What to do:
Please reproduce the data below line for line, without changing anything.

Entries provided:
## Start
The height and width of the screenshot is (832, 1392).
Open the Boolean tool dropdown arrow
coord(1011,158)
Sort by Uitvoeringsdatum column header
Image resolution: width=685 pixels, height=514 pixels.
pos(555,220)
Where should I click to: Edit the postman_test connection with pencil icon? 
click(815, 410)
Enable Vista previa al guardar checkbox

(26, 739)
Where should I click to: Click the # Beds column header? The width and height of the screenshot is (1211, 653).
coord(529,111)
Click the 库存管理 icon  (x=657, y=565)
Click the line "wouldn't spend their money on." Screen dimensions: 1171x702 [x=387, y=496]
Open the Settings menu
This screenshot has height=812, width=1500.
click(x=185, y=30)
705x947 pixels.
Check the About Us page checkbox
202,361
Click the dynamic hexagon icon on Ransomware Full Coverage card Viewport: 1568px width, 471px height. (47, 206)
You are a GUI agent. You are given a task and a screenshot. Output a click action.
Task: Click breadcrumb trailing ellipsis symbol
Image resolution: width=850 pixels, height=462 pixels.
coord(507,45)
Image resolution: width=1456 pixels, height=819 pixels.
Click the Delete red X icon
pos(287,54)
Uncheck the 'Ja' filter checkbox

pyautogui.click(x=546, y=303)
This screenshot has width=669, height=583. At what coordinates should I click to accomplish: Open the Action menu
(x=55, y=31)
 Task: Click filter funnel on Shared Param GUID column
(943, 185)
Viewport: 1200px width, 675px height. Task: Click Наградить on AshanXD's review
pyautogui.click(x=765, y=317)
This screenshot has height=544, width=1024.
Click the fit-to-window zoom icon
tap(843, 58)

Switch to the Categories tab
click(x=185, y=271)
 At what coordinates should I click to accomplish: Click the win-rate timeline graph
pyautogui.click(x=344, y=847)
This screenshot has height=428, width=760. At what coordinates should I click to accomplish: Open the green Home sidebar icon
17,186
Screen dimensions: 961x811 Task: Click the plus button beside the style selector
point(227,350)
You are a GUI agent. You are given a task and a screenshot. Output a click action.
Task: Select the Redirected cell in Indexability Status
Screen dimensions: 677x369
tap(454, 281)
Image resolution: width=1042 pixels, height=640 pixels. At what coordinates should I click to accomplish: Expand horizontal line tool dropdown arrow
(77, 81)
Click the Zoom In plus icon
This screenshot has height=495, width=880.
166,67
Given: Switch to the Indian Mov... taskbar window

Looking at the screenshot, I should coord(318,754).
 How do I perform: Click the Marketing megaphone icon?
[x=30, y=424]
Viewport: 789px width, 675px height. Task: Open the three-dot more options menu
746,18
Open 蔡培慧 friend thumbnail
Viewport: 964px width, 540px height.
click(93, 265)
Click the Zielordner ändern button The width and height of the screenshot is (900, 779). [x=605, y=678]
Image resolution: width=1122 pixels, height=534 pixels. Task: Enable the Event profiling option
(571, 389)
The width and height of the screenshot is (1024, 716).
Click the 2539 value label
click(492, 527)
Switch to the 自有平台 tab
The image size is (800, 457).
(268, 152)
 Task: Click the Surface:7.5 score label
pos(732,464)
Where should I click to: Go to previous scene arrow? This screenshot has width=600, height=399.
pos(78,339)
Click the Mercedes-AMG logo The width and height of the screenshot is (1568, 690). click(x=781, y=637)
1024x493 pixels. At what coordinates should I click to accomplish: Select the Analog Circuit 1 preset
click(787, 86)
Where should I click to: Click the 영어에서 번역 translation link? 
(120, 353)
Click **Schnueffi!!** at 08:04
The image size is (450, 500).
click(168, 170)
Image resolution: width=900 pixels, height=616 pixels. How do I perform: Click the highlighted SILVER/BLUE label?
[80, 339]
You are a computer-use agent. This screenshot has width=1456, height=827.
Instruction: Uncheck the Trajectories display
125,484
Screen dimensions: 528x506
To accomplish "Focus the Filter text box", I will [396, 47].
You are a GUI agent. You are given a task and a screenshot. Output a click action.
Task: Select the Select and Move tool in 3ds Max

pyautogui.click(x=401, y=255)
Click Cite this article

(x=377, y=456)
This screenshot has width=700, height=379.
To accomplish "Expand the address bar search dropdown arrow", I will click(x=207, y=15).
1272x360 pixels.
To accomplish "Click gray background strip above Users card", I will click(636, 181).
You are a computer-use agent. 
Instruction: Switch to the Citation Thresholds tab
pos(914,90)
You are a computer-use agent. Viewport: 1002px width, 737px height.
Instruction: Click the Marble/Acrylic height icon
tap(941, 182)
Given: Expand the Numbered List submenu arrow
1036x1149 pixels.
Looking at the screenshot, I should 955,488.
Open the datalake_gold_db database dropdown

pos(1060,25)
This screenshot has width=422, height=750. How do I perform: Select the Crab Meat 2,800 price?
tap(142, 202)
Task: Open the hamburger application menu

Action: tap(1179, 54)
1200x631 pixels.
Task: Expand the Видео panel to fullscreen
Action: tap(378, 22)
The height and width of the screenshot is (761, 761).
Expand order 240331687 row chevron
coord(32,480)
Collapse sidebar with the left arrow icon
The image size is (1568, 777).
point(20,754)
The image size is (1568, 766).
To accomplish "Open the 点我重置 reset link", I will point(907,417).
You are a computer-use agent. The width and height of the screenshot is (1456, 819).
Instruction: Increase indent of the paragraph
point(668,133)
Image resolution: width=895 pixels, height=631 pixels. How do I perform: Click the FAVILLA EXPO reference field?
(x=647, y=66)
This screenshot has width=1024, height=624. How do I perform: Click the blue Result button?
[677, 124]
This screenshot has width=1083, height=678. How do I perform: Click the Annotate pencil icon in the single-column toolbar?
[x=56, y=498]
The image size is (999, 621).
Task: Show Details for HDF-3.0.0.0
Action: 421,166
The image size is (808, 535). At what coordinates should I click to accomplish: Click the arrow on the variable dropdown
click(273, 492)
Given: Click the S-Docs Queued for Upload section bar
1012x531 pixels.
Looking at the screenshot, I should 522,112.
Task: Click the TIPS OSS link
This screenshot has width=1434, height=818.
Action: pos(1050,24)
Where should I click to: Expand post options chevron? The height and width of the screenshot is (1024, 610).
## End
Answer for the task:
The height and width of the screenshot is (832, 1392).
Open the Boolean tool dropdown arrow
coord(1011,158)
Sort by Uitvoeringsdatum column header
Image resolution: width=685 pixels, height=514 pixels.
pos(555,220)
Where should I click to: Edit the postman_test connection with pencil icon? 
click(815, 410)
Enable Vista previa al guardar checkbox

(26, 739)
Where should I click to: Click the # Beds column header? The width and height of the screenshot is (1211, 653).
coord(529,111)
Click the 库存管理 icon  (x=657, y=565)
Click the line "wouldn't spend their money on." Screen dimensions: 1171x702 [x=387, y=496]
Open the Settings menu
This screenshot has height=812, width=1500.
click(x=185, y=30)
705x947 pixels.
Check the About Us page checkbox
202,361
Click the dynamic hexagon icon on Ransomware Full Coverage card Viewport: 1568px width, 471px height. (47, 206)
You are a GUI agent. You are given a task and a screenshot. Output a click action.
Task: Click breadcrumb trailing ellipsis symbol
Image resolution: width=850 pixels, height=462 pixels.
coord(507,45)
Image resolution: width=1456 pixels, height=819 pixels.
Click the Delete red X icon
pos(287,54)
Uncheck the 'Ja' filter checkbox

pyautogui.click(x=546, y=303)
This screenshot has width=669, height=583. At what coordinates should I click to accomplish: Open the Action menu
(x=55, y=31)
 Task: Click filter funnel on Shared Param GUID column
(943, 185)
Viewport: 1200px width, 675px height. Task: Click Наградить on AshanXD's review
pyautogui.click(x=765, y=317)
This screenshot has height=544, width=1024.
Click the fit-to-window zoom icon
tap(843, 58)

Switch to the Categories tab
click(x=185, y=271)
 At what coordinates should I click to accomplish: Click the win-rate timeline graph
pyautogui.click(x=344, y=847)
This screenshot has height=428, width=760. At what coordinates should I click to accomplish: Open the green Home sidebar icon
17,186
Screen dimensions: 961x811 Task: Click the plus button beside the style selector
point(227,350)
You are a GUI agent. You are given a task and a screenshot. Output a click action.
Task: Select the Redirected cell in Indexability Status
Screen dimensions: 677x369
tap(454, 281)
Image resolution: width=1042 pixels, height=640 pixels. At what coordinates should I click to accomplish: Expand horizontal line tool dropdown arrow
(77, 81)
Click the Zoom In plus icon
This screenshot has height=495, width=880.
166,67
Given: Switch to the Indian Mov... taskbar window

Looking at the screenshot, I should coord(318,754).
 How do I perform: Click the Marketing megaphone icon?
[x=30, y=424]
Viewport: 789px width, 675px height. Task: Open the three-dot more options menu
746,18
Open 蔡培慧 friend thumbnail
Viewport: 964px width, 540px height.
click(93, 265)
Click the Zielordner ändern button The width and height of the screenshot is (900, 779). [x=605, y=678]
Image resolution: width=1122 pixels, height=534 pixels. Task: Enable the Event profiling option
(571, 389)
The width and height of the screenshot is (1024, 716).
Click the 2539 value label
click(492, 527)
Switch to the 自有平台 tab
The image size is (800, 457).
(268, 152)
 Task: Click the Surface:7.5 score label
pos(732,464)
Where should I click to: Go to previous scene arrow? This screenshot has width=600, height=399.
pos(78,339)
Click the Mercedes-AMG logo The width and height of the screenshot is (1568, 690). click(x=781, y=637)
1024x493 pixels. At what coordinates should I click to accomplish: Select the Analog Circuit 1 preset
click(787, 86)
Where should I click to: Click the 영어에서 번역 translation link? 
(120, 353)
Click **Schnueffi!!** at 08:04
The image size is (450, 500).
click(168, 170)
Image resolution: width=900 pixels, height=616 pixels. How do I perform: Click the highlighted SILVER/BLUE label?
[80, 339]
You are a computer-use agent. This screenshot has width=1456, height=827.
Instruction: Uncheck the Trajectories display
125,484
Screen dimensions: 528x506
To accomplish "Focus the Filter text box", I will [396, 47].
You are a GUI agent. You are given a task and a screenshot. Output a click action.
Task: Select the Select and Move tool in 3ds Max

pyautogui.click(x=401, y=255)
Click Cite this article

(x=377, y=456)
This screenshot has width=700, height=379.
To accomplish "Expand the address bar search dropdown arrow", I will click(x=207, y=15).
1272x360 pixels.
To accomplish "Click gray background strip above Users card", I will click(636, 181).
You are a computer-use agent. 
Instruction: Switch to the Citation Thresholds tab
pos(914,90)
You are a computer-use agent. Viewport: 1002px width, 737px height.
Instruction: Click the Marble/Acrylic height icon
tap(941, 182)
Given: Expand the Numbered List submenu arrow
1036x1149 pixels.
Looking at the screenshot, I should 955,488.
Open the datalake_gold_db database dropdown

pos(1060,25)
This screenshot has width=422, height=750. How do I perform: Select the Crab Meat 2,800 price?
tap(142, 202)
Task: Open the hamburger application menu

Action: tap(1179, 54)
1200x631 pixels.
Task: Expand the Видео panel to fullscreen
Action: tap(378, 22)
The height and width of the screenshot is (761, 761).
Expand order 240331687 row chevron
coord(32,480)
Collapse sidebar with the left arrow icon
The image size is (1568, 777).
point(20,754)
The image size is (1568, 766).
To accomplish "Open the 点我重置 reset link", I will point(907,417).
You are a computer-use agent. The width and height of the screenshot is (1456, 819).
Instruction: Increase indent of the paragraph
point(668,133)
Image resolution: width=895 pixels, height=631 pixels. How do I perform: Click the FAVILLA EXPO reference field?
(x=647, y=66)
This screenshot has width=1024, height=624. How do I perform: Click the blue Result button?
[677, 124]
This screenshot has width=1083, height=678. How do I perform: Click the Annotate pencil icon in the single-column toolbar?
[x=56, y=498]
The image size is (999, 621).
Task: Show Details for HDF-3.0.0.0
Action: 421,166
The image size is (808, 535). At what coordinates should I click to accomplish: Click the arrow on the variable dropdown
click(273, 492)
Given: Click the S-Docs Queued for Upload section bar
1012x531 pixels.
Looking at the screenshot, I should 522,112.
Task: Click the TIPS OSS link
This screenshot has width=1434, height=818.
Action: pos(1050,24)
Where should I click to: Expand post options chevron? The height and width of the screenshot is (1024, 610).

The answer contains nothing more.